Thus we had the curious experience of trying to follow the jaded studio format - presenter and two expert pundits - to the background of a hubbub of beery chatter from an invited audience elsewhere in the barn-like arena.

It did not work, like most of the English end of the operation it was a shambles. The redeeming feature of Channel Five's coverage of Poland v England was the bit that happened in Chorzow, the football and the commentary.

The pictures were not great. Poland away is not a venue broadcasters would choose to introduce themselves to a nationwide audience brought up on the technical excellence of BBC and ITV and increasingly accustomed to the multi-camera wizardry of Sky. Sometimes the picture selection was awful, notably for Gareth Southgate's important goal-line clearance late in the first half. Replays were rare and delayed.

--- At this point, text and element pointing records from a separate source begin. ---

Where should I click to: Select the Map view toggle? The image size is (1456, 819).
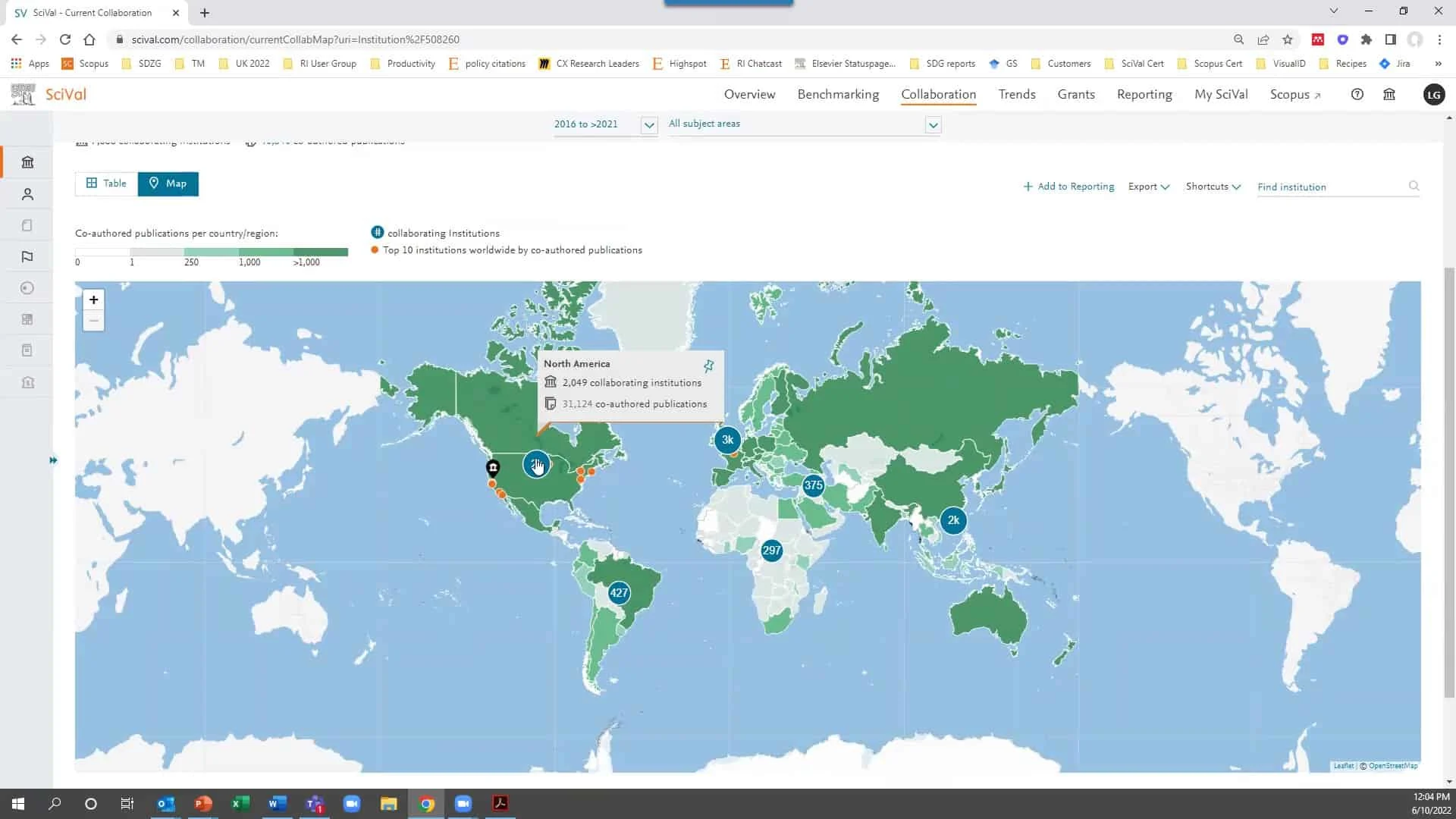[168, 184]
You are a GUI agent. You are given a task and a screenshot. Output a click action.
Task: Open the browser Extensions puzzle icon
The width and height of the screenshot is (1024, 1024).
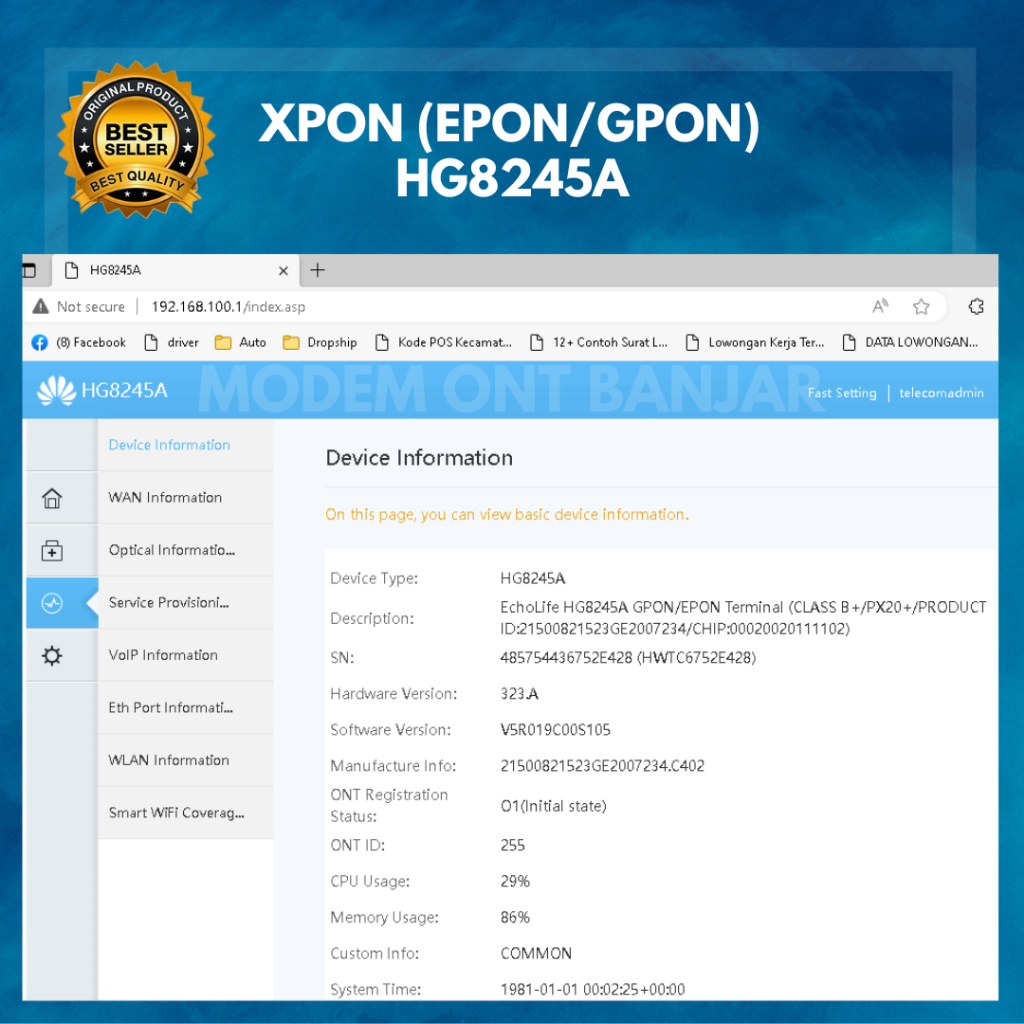(977, 307)
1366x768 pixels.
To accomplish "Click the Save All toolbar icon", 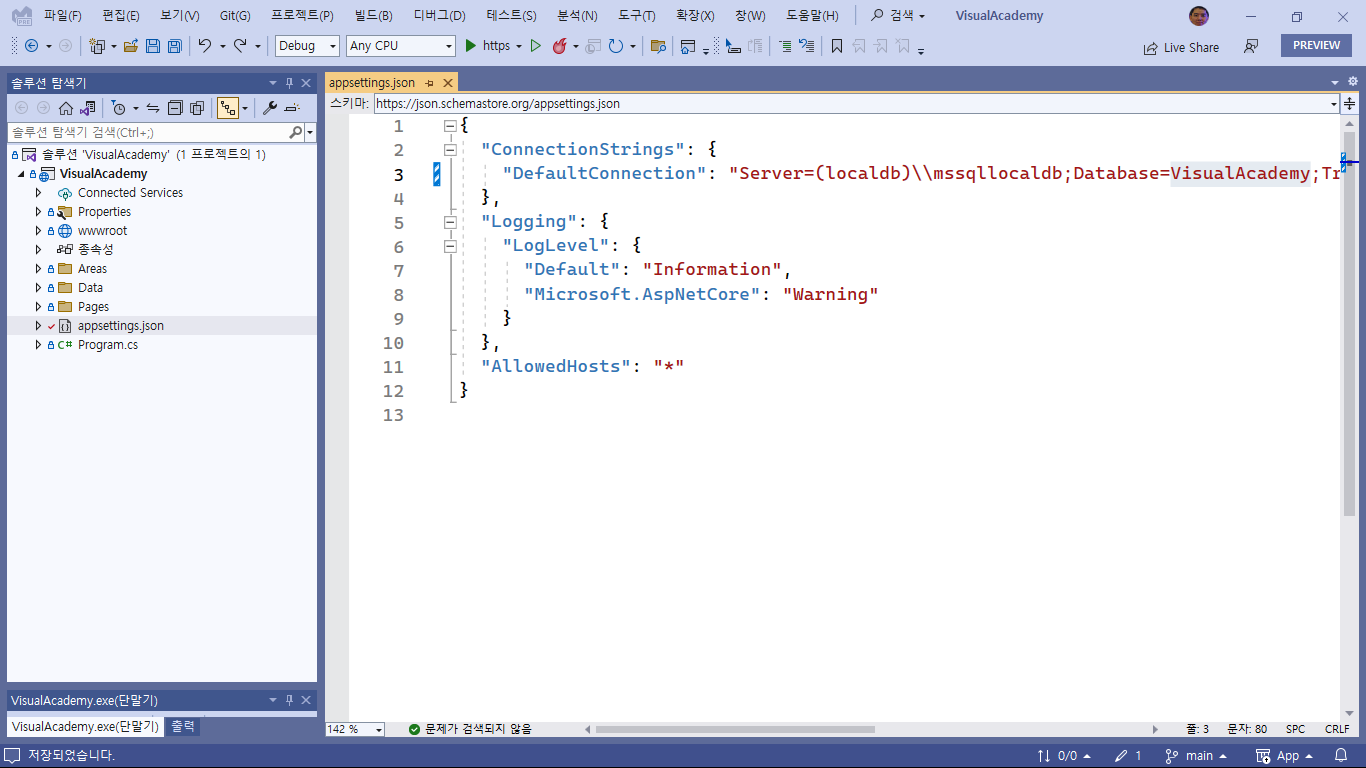I will 175,46.
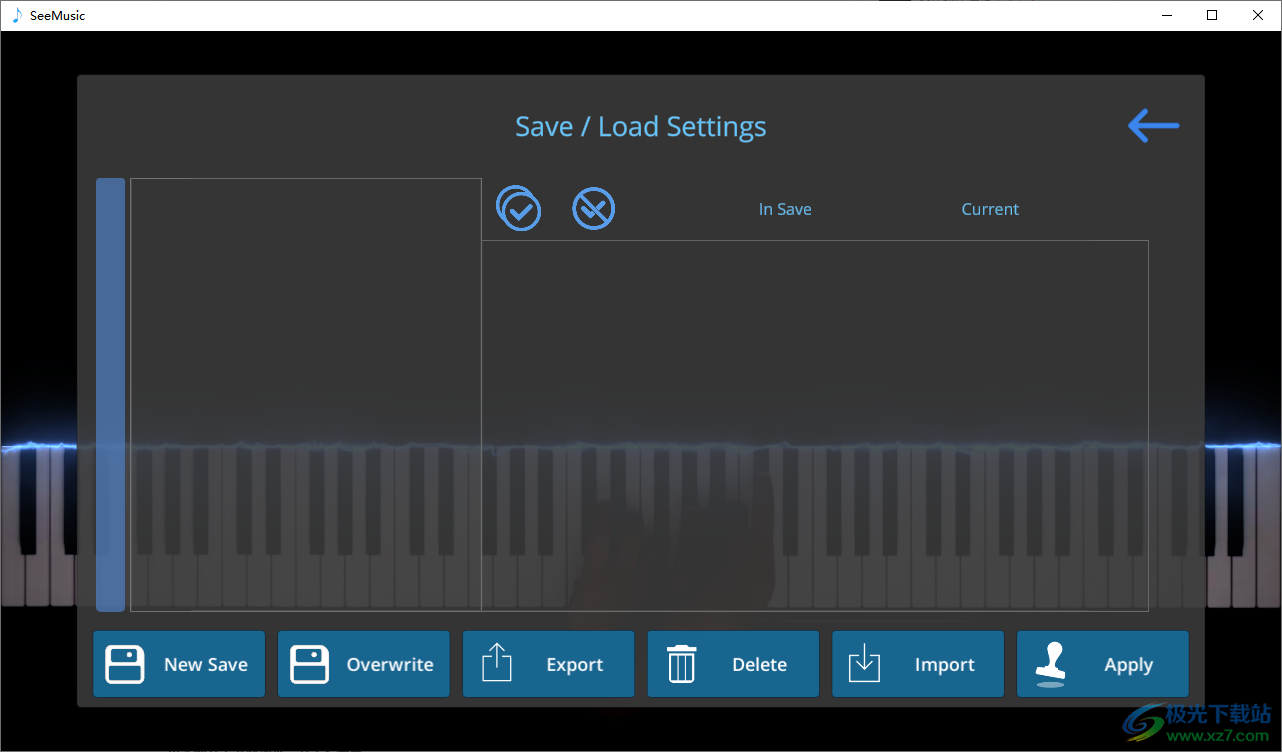1282x752 pixels.
Task: Click the Current column header
Action: (x=989, y=208)
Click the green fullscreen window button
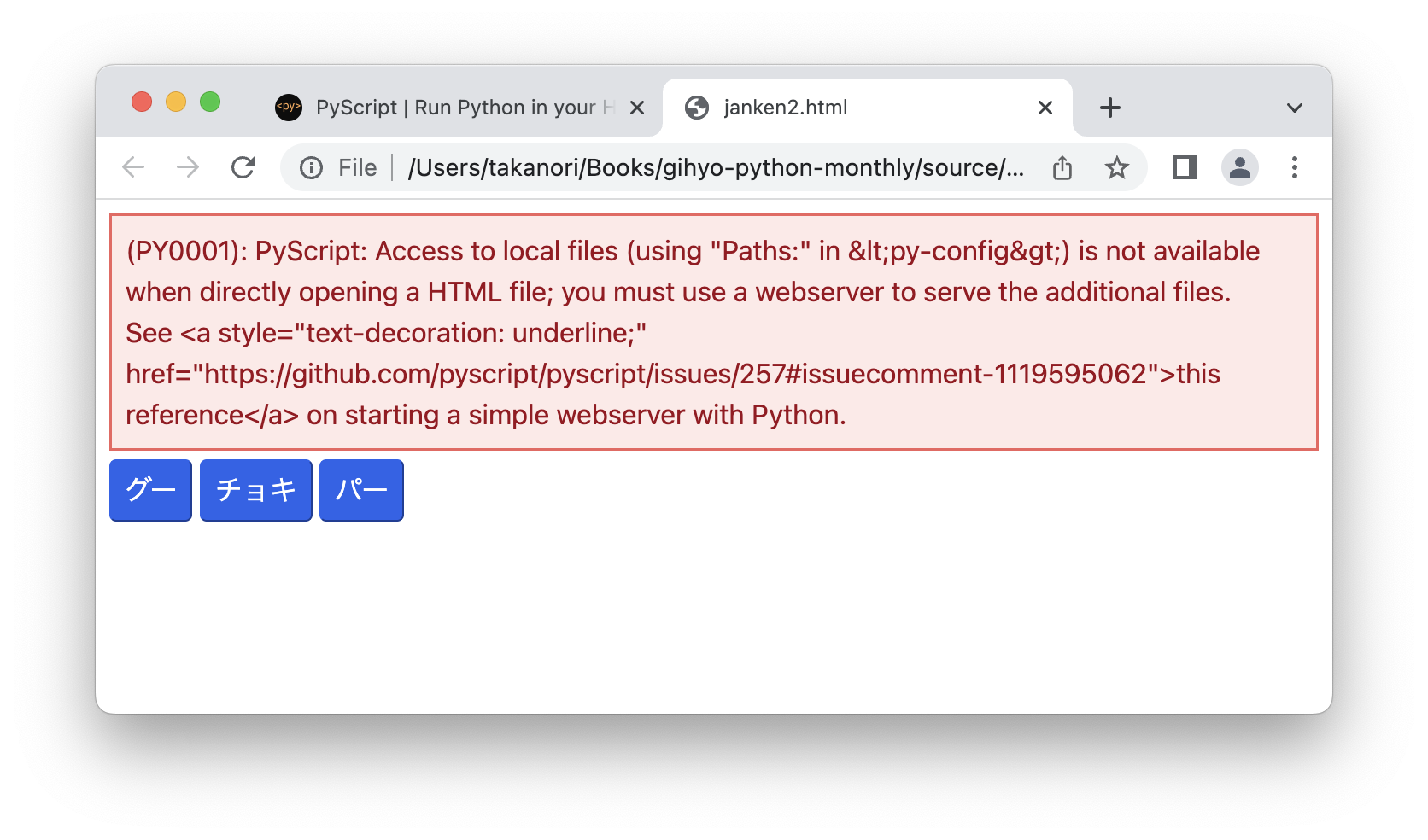 (x=210, y=102)
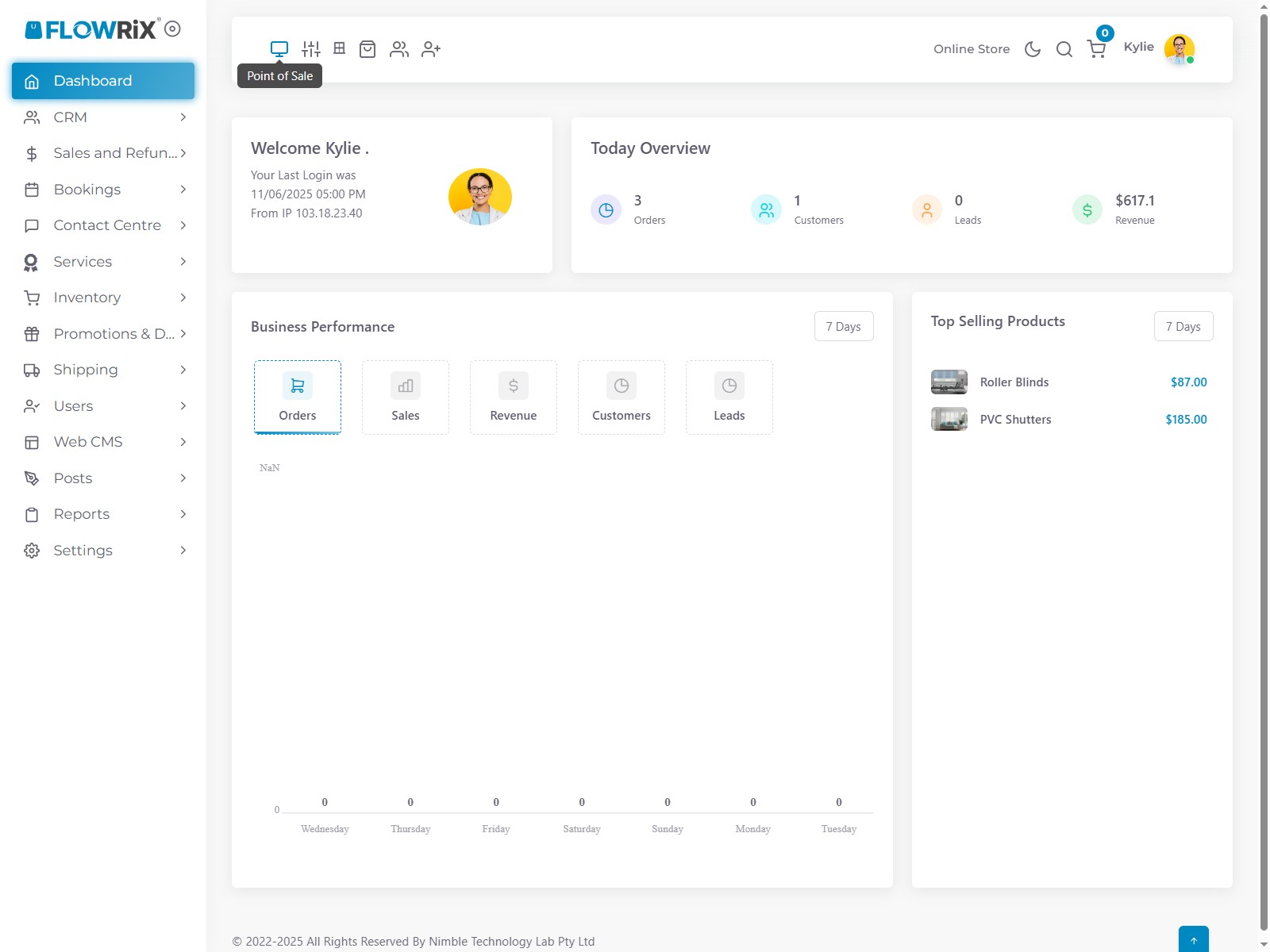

But Channel Five could do little about that, where they had selected well was in the commentary team of Jonathan Pearce and Phil Thompson.

Thompson sounds like a bar-room bore himself when doing punditry on Sky but, apart from a David Batty fixation, he was very good as an expert summariser, picking up those elements viewers may have missed.

Pearce, who warmed up for C5 with Chelsea's friendly in Hong Kong last month, is known in London as the high-decibel radio motormouth of Capital Gold. One feared for the television's audio machinery when he was introduced, but he toned down his commentary without losing its enthusiasm and ebullience.

Unashamedly biased, he missed little and the goals were acclaimed in typical style, though there was no chance to reprise his famous "Tony Adams - Eeaww, Eeaww, Eeawways comes good.''

His rich use of language and imagery was highlighted by his description of Andrzej Wozniak dropping a cross as letting it "slip from his fingers like the soap in the shower''.

But back to the studio, Brough. Brough? Brough? That is what the links were like. Brough Scott, Channel 4's racing anchor, Joe Royle and Les Ferdinand struggled through unexpected video clips, truncated interviews and the bar-room babble. It was awful. Andy Gray's explanation on Sky of the way the game is shaping remains streets ahead of all other half- time fillers.

Sky was responsible for the night's cheekiest move. The revolving advertising boards regularly rolled to reveal "Le Tournoi - Live on Sky.''

Sky learned the value of football coverage early on. For all their presentation faults, C5's expensive involvement will also achieve the objective of attracting viewers - now they just have to persuade them to watch their normal programming.